Kim si sedette sulla poltrona, che non era abbinata al divano a tre posti.

«Signorina Bywater, conosce…».

«Signora», la corresse la donna.

Kim si scusò per l’errore con un cenno del capo, e andò avanti.

«Signora Bywater, conosce un uomo di nome Luke Fenton?».

La giovane si sedette, pallida in volto.

«Ma come…? Dove? Insomma…».

Kim rimase in silenzio: preferiva non rivelare che l’unico collegamento a loro noto fra la vittima e la ragazza era un post pubblicato su Facebook.

«È suo parente?», domandò la detective.

La donna congiunse le mani in grembo. Piegava e distendeva le dita, e tutto il suo corpo era scosso dalla tensione. «Per favore, mi dica di cosa si tratta».

«Prima devo sapere se è suo parente», ripeté Kim, in tono gentile. Magari quella donna era la madre di suo figlio. Chiunque fosse, stava per subire un grosso shock. Detestava quell’aspetto del suo lavoro.

Lisa Bywater annuì. «Luke è mio fratello».

Merda, adesso lo detestava ancora di più. E conoscere il loro grado di parentela sarebbe stato utile prima di andare da lei.

«I vostri genitori?», chiese Kim.

«Morti», rispose, scuotendo il capo.

Lo detestava, lo odiava proprio.

«Signora Bywater, mi dispiace, ma abbiamo ragione di credere che suo fratello sia morto».

Il volto della donna rimase perfettamente immobile, come se quelle parole non avessero raggiunto le orecchie.
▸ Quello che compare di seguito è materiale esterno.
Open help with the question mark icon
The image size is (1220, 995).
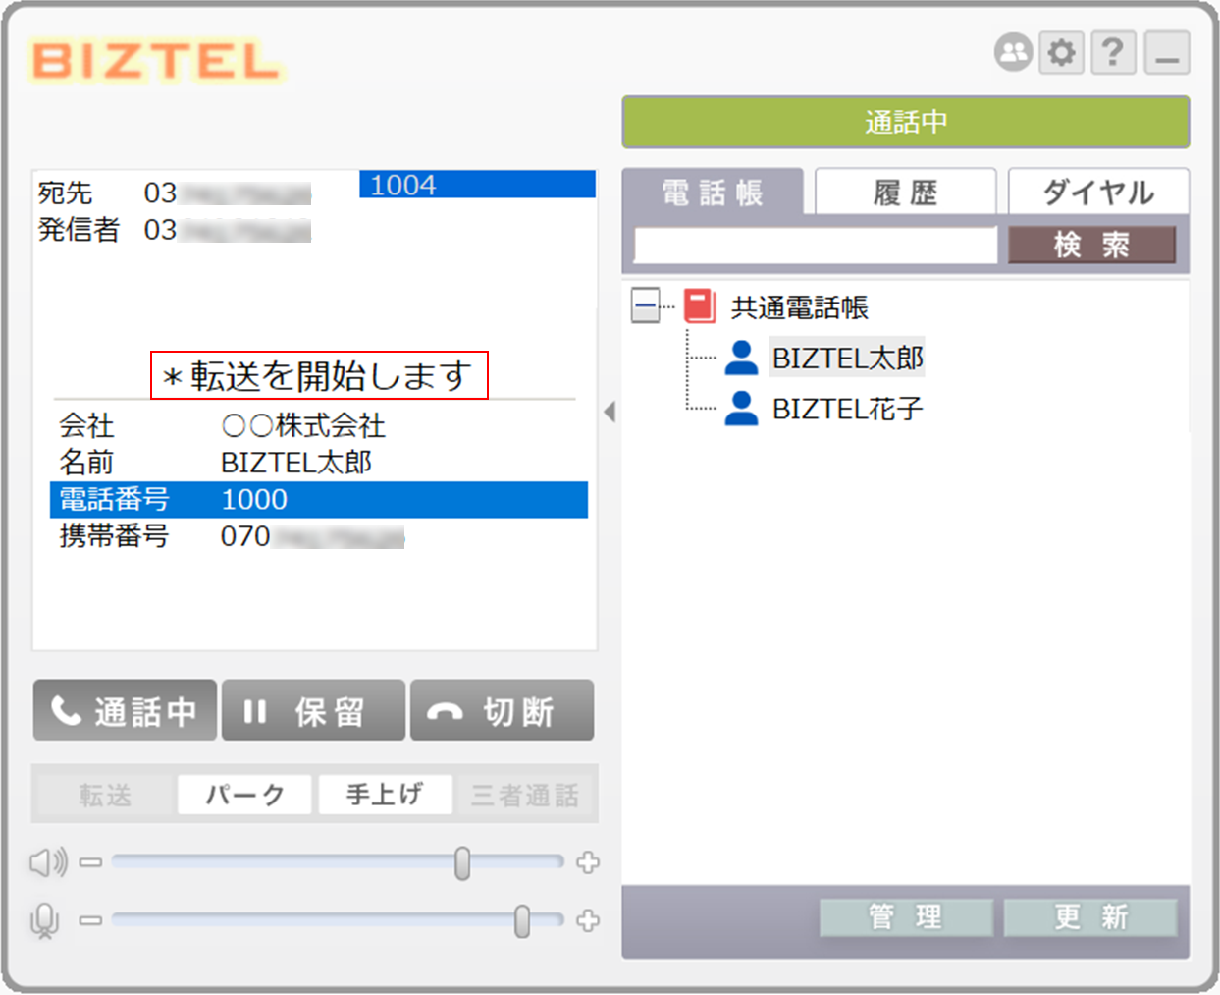point(1112,52)
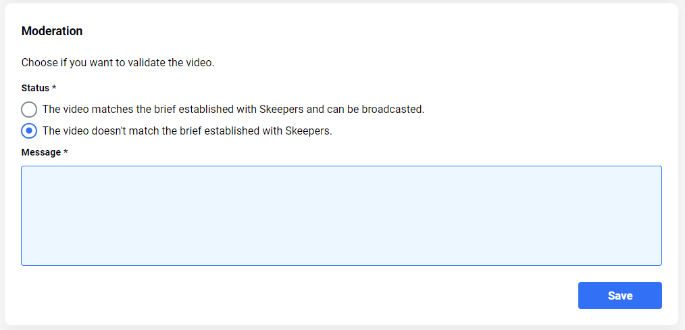
Task: Select the "doesn't match the brief" radio button
Action: pyautogui.click(x=29, y=131)
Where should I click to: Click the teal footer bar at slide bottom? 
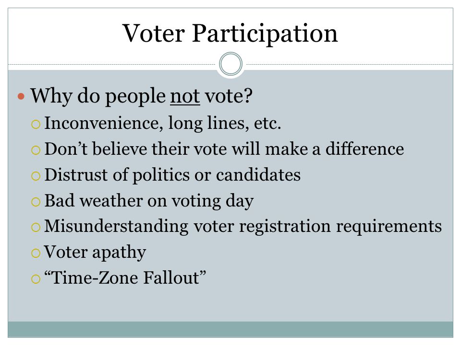click(231, 329)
A giudicare dalla sua espressione, sembrava ancora in attesa di apprendere il motivo della loro visita.

«Signora Bywater, purtroppo suo fratello è stato ucciso, è stato assassinato».

La donna iniziò a scuotere la testa. «No… no… vi sbagliate… non può essere vero…».

«Temo di sì», intervenne Bryant. «Non abbiamo dubbi».

Sbatté le palpebre ripetutamente, come se quel gesto potesse aiutarla a farselo entrare in testa.

Si nascose il viso fra le mani, i gomiti appoggiati sulle ginocchia. Il suo corpo iniziò a tremare.

Bryant si avvicinò e le posò affettuosamente una mano sulla spalla.

«C’è qualcuno che possiamo chiamare?».

Lei scrollò il capo.

Il sergente ritrasse il braccio, ma continuò a parlarle: «Ci dispiace molto per la sua perdita, signora Bywater, ma…».

«Scherza?», esclamò lei, alzando il viso arrossato ma asciutto. Non stava piangendo. I suoi occhi erano accesi e vivaci. «È la notizia più bella che abbia ricevuto da mesi!».